The API usage is the same as the normal AnthropicClient.
let client = try BedrockRuntimeClient(region: "us-west-2")
let anthropic = client.useAnthropic()
let response = try await anthropic.messages.createMessage(Message(role: .user, content: [.text("This is test text")]), maxTokens: 1024)
for content in response.content {
switch content {
case .text(let text):
print(text)
case .image(let imageContent):
// handle base64 encoded image content
}
}
Of course, Streaming Message API
works in the same way.
let client = try BedrockRuntimeClient(region: "us-west-2")
let anthropic = client.useAnthropic()
let stream = try await anthropic.messages.streamMessage([Message(role: .user, content: [.text("This is test text")])], maxTokens: 1024)

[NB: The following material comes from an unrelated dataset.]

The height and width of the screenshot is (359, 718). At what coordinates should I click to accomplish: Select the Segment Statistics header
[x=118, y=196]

for try await chunk in stream {
switch chunk.type {
case .messageStart:
// handle message start object with casting chunk into `StreamingMessageStartResponse`
}
}
This library provides support for the Anthropic Vertex AI through a separate package.
let package = Package(
name: "MyPackage",
products: [...],
targets: [
.target(
"YouAppModule",
dependencies: [
.product(name: "AnthropicSwiftSDK-VertexAI", package: "AnthropicSwiftSDK")
]
)
],
dependencies: [
.package(url: "https://github.com/fumito-ito/AnthropicSwiftSDK.git", .upToNextMajor(from: "0.5.0"))
]
)
To create an AnthropicVertexAIClient
with a Model
to access Claude on VertexAI.
The API usage is the same as the normal AnthropicClient.

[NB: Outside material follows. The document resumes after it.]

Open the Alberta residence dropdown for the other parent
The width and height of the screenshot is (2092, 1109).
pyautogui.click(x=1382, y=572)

let anthropic = AnthropicVertexAIClient(projectId: "your-project-id", accessToken: "access-token-for-vertexai", region = .usCentral1)
let response = try await anthropic.messages.createMessage(Message(role: .user, content: [.text("This is test text")]), maxTokens: 1024)
for content in response.content {
switch content {
case .text(let text):
print(text)
case .image(let imageContent):
// handle base64 encoded image content
}
}
Of course, Streaming Message API
works in the same way.
let anthropic = AnthropicVertexAIClient(projectId: "your-project-id", accessToken: "access-token-for-vertexai", region = .usCentral1)
let stream = try await anthropic.messages.streamMessage([Message(role: .user, content: [.text("This is test text")])], maxTokens: 1024)
for try await chunk in stream {
switch chunk.type {
case .messageStart:
// handle message start object with casting chunk into `StreamingMessageStartResponse`
}
}
Pull requests are welcome. For major changes, please open an issue first to discuss what you would like to change.
Please make sure to update tests as appropriate.